Saturday, 26 August 2017

Molecular Clocks Again Disagree with Fossils, This Time on the Diversification of Mammals

Molecular clocks are nowhere near as accurate as this timepiece. Image courtesy of Alves Gaspar, CC BY-SA 3.0.

Joel Kontinen

Radiometric dating of fossils and the molecular clock approach should in principle give identical dates or at least dates that are in the same ballpark.

In practice, they don’t. Research tends to find fault with molecular clocks, and dating methods are known to be more or less unreliable.

Usually more.

A recent paper on the radiation of placental mammals around the assumed time when the dinosaurs went extinct illustrates this tendency. The authors acknowledge:

The timing of the diversification of placental mammals relative to the Cretaceous–Paleogene (KPg) boundary mass extinction remains highly controversial. In particular, there have been seemingly irreconcilable differences in the dating of the early placental radiation not only between fossil-based and molecular datasets but also among molecular datasets.”

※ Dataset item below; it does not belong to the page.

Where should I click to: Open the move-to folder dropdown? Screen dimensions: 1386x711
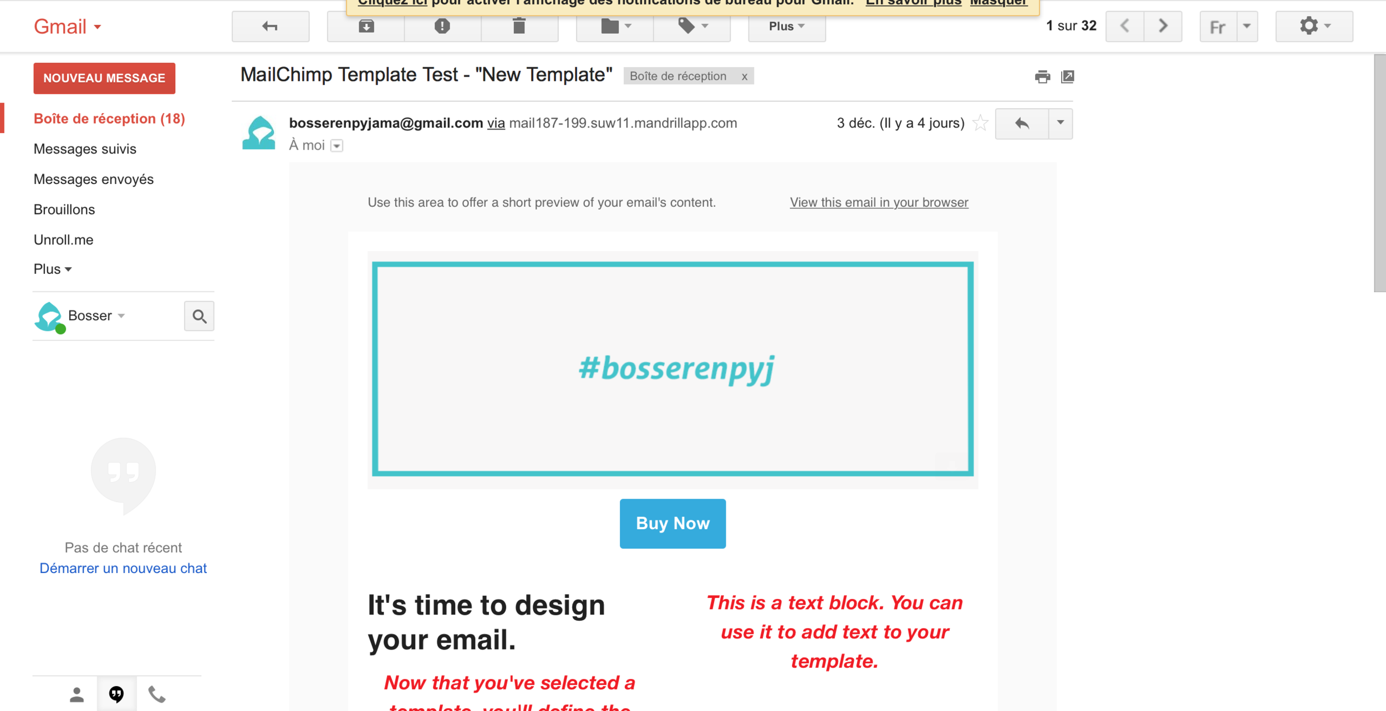click(x=615, y=26)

They suggest that the catastrophe that assumedly killed off the dinosaurs left mammals unscathed:

A birth-death-shift analysis suggests that placental mammals underwent a continuous radiation across the KPg boundary without apparent interruption by the mass extinction, paralleling a genus-level radiation of multituberculates and ecomorphological diversification of both multituberculates and therians. These findings suggest that the KPg catastrophe evidently played a limited role in placental diversification, which, instead, was likely a delayed response to the slightly earlier radiation of angiosperms.”

I would suggest a much more logical explanation for the demise of the dinosaurs: the global flood of Noah’s day that was followed by the ice age made conditions very challenging for big reptiles.


Liu, Liang et al. 2017. Genomic evidence reveals a radiation of placental mammals uninterrupted by the KPg boundary. Proceedings of the National Academy of Sciences (published online on 14 August).